#### The exercise
Convert every line of the items below into a Markdown table with the columns Row and Line, numbering each row and omitting blank lines.

>> START Data supplied

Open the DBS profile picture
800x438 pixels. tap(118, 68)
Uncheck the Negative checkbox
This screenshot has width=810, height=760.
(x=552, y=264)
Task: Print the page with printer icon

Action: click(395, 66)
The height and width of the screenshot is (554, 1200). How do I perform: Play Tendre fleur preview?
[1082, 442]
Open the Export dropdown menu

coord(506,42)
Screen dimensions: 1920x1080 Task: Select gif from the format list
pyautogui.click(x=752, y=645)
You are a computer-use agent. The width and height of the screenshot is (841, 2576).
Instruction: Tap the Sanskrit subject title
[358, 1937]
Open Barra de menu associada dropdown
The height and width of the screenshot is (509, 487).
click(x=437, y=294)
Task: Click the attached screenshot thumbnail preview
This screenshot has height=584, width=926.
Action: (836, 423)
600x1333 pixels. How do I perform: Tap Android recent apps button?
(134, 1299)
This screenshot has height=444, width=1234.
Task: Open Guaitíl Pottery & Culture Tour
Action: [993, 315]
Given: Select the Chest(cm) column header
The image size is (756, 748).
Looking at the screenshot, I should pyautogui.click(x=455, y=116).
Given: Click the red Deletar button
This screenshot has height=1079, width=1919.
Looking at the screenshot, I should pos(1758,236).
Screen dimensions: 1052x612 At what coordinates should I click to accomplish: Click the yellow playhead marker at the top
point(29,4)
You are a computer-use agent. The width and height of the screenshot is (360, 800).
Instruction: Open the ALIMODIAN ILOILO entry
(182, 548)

>> END Data supplied

#### Finished exercise
| Row | Line |
|---|---|
| 1 | Open the DBS profile picture |
| 2 | 800x438 pixels. tap(118, 68) |
| 3 | Uncheck the Negative checkbox |
| 4 | This screenshot has width=810, height=760. |
| 5 | (x=552, y=264) |
| 6 | Task: Print the page with printer icon |
| 7 | Action: click(395, 66) |
| 8 | The height and width of the screenshot is (554, 1200). How do I perform: Play Tendre fleur preview? |
| 9 | [1082, 442] |
| 10 | Open the Export dropdown menu |
| 11 | coord(506,42) |
| 12 | Screen dimensions: 1920x1080 Task: Select gif from the format list |
| 13 | pyautogui.click(x=752, y=645) |
| 14 | You are a computer-use agent. The width and height of the screenshot is (841, 2576). |
| 15 | Instruction: Tap the Sanskrit subject title |
| 16 | [358, 1937] |
| 17 | Open Barra de menu associada dropdown |
| 18 | The height and width of the screenshot is (509, 487). |
| 19 | click(x=437, y=294) |
| 20 | Task: Click the attached screenshot thumbnail preview |
| 21 | This screenshot has height=584, width=926. |
| 22 | Action: (836, 423) |
| 23 | 600x1333 pixels. How do I perform: Tap Android recent apps button? |
| 24 | (134, 1299) |
| 25 | This screenshot has height=444, width=1234. |
| 26 | Task: Open Guaitíl Pottery & Culture Tour |
| 27 | Action: [993, 315] |
| 28 | Given: Select the Chest(cm) column header |
| 29 | The image size is (756, 748). |
| 30 | Looking at the screenshot, I should pyautogui.click(x=455, y=116). |
| 31 | Given: Click the red Deletar button |
| 32 | This screenshot has height=1079, width=1919. |
| 33 | Looking at the screenshot, I should pos(1758,236). |
| 34 | Screen dimensions: 1052x612 At what coordinates should I click to accomplish: Click the yellow playhead marker at the top |
| 35 | point(29,4) |
| 36 | You are a computer-use agent. The width and height of the screenshot is (360, 800). |
| 37 | Instruction: Open the ALIMODIAN ILOILO entry |
| 38 | (182, 548) |